Item-finding data:
-------
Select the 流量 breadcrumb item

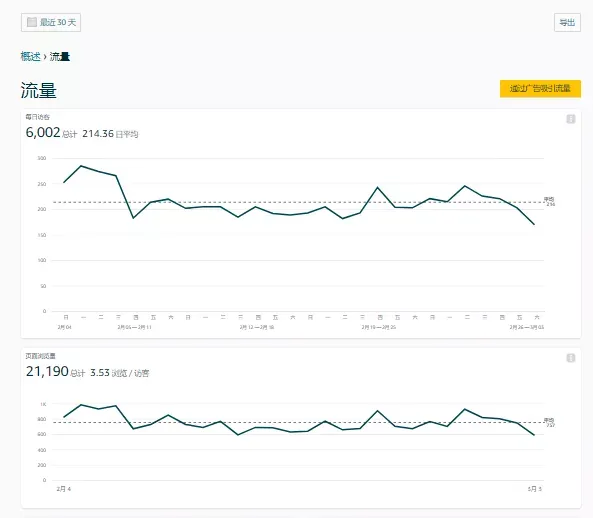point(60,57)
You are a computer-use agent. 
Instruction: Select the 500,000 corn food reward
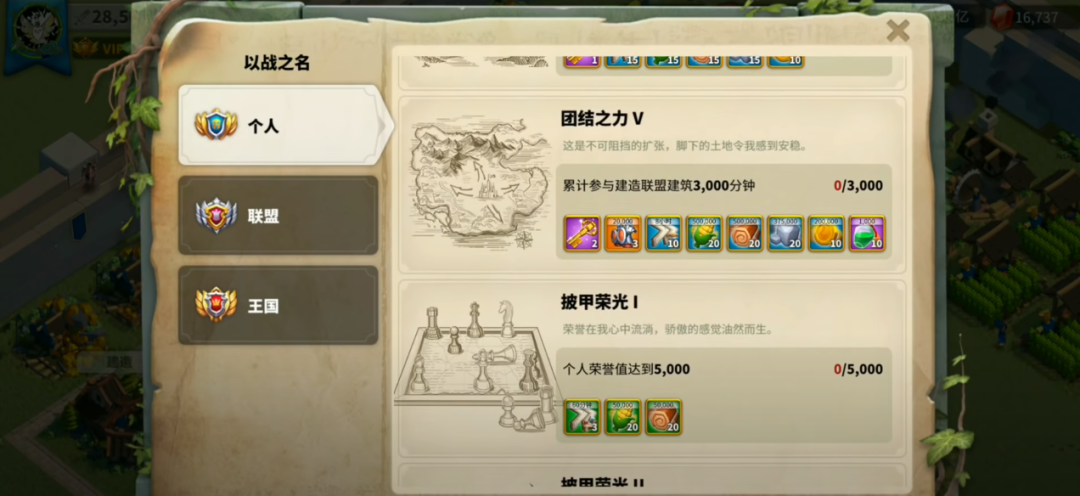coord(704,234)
-------
Can you format the data above as a Markdown table with the columns Row and Line, giving each non-blank line its own numbered row? Leave out blank lines and the pictures.

# SOLUTION FOR THIS TASK
| Row | Line |
|---|---|
| 1 | Select the 流量 breadcrumb item |
| 2 | point(60,57) |
| 3 | You are a computer-use agent.  |
| 4 | Instruction: Select the 500,000 corn food reward |
| 5 | coord(704,234) |